2.3.1 3DGS Training Process:

Initialization: First, use traditional photogrammetry algorithms (SfM, like COLMAP) to extract a bunch of sparse 3D coordinate points from the photos.
Generating 3D Gaussians: Turn every single sparse 3D point into a semi-transparent “3D Gaussian ellipsoid”.
Rasterization and Gradient Backpropagation (Differentiable Tile Rasterizer): “Squash” these 3D spheres onto a 2D screen, compare them with real photos, and calculate the error. Then, via gradient backpropagation, adjust the shape, color, and position of each sphere.
Adaptive Density Control: This is a very hand-crafted mechanism. During training, if the network finds that details in a certain area are highly complex (like hair), it will automatically split a large sphere into several smaller ones; if it finds an area is just a solid color background, it will clone/merge small spheres, or prune completely transparent ones.

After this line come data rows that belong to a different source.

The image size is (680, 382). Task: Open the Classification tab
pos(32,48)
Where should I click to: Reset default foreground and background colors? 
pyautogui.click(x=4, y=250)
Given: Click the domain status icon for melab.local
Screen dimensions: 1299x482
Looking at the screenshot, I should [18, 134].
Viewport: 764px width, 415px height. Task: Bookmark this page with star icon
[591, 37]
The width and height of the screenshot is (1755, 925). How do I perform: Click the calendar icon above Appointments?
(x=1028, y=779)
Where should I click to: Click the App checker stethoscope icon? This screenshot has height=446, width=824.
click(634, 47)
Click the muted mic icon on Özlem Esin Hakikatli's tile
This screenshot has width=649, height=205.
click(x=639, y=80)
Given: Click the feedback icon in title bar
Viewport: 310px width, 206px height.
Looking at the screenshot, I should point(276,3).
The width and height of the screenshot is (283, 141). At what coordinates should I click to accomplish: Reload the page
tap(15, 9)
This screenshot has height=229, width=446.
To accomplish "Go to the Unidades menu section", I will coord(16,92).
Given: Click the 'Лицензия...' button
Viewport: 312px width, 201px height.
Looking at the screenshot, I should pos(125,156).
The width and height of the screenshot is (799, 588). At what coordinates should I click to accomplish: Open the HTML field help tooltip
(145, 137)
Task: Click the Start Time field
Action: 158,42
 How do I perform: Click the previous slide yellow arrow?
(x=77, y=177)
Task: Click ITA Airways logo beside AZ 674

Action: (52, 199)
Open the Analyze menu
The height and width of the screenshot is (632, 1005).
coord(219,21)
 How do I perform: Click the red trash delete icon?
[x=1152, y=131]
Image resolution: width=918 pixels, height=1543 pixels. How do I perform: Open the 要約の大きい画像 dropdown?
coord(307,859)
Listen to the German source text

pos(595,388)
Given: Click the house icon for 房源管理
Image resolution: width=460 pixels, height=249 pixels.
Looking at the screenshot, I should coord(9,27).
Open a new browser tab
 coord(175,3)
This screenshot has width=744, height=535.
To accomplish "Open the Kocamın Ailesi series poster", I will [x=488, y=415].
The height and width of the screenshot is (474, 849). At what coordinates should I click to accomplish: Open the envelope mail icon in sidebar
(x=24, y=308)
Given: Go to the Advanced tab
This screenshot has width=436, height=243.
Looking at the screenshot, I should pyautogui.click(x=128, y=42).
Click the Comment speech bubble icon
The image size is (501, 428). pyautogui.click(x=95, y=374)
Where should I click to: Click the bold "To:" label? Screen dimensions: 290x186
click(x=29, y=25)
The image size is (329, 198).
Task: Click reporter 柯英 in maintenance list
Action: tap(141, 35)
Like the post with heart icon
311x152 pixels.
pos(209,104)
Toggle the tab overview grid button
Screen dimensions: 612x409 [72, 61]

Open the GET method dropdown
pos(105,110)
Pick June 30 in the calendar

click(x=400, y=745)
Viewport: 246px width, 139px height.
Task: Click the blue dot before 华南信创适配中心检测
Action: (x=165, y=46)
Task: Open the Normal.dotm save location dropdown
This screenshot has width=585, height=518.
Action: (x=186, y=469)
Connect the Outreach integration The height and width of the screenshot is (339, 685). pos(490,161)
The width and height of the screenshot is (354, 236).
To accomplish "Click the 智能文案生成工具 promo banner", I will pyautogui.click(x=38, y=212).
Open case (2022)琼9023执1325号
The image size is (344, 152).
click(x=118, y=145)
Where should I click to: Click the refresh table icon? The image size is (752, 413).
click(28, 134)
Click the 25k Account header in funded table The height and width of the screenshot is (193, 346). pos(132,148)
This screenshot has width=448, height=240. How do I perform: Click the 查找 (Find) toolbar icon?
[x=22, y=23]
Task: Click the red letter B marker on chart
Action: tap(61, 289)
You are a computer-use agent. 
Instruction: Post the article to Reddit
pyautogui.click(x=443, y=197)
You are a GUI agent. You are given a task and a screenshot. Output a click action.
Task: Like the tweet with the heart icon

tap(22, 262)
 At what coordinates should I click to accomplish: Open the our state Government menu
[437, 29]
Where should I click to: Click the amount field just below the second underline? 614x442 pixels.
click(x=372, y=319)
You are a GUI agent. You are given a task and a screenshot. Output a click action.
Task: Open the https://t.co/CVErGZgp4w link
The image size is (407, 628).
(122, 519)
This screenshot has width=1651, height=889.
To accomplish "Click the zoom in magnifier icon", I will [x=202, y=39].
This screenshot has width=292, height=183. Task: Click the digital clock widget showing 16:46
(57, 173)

The parameters for each 3D Gaussian sphere: $p$: Center position coordinates; $\Sigma$: Covariance matrix (controls scale and rotation); $o$: Opacity; $SH$: Spherical Harmonics (records different colors seen from different angles, i.e., reflection/specular effects).

2.3.2 The Connection Between 3DGS and NeRF:

Traditional Surface Splatting: Its color blending method is a weighted average ($c = \frac{\sum c_i w_i}{\sum w_i}$). This cannot handle “occlusion relationships”.
3DGS Splatting: It introduces the concept of Opacity ($o$), changing the formula to front-to-back Alpha compositing. $c = \sum_{i \in N} c_i o_i w_i \prod_{j=1}^{i-1} (1 - o_j w_j)$

The $\prod_{j=1}^{i-1} (1 - o_j w_j)$ in the 3DGS formula is completely mathematically equivalent to NeRF’s “Transmittance $T(t)$”. In mathematical essence, 3DGS is just calculating NeRF’s volume rendering integral. It’s just that NeRF “samples step-by-step along a ray in continuous space”, whereas 3DGS directly turns space into discrete spheres and uses the GPU to directly compute the overlapping coloring of these spheres. The goal is identical, but the calculation speed of 3DGS is orders of magnitude faster. In other words, 3DGS is using an explicit 3D ellipsoid data structure to run the implicit NeRF volume rendering formula. It has both the extreme photorealism of NeRF (the ability to learn a scene) and the blazing fast rendering speeds of traditional polygons.

2.3.3 3DGS Rendering Steps:

Sort: To correctly calculate the NeRF-like “transmittance” mentioned above, we must know who is in front and who is behind. So the first step is to line up the millions of 3D spheres from front to back based on depth.
Splat: Project (squash) these 3D ellipsoids onto the 2D screen to calculate their 2D shapes.
Blend: Using the Alpha compositing formula above, layer the sorted spheres on top of each other to calculate the final pixel color.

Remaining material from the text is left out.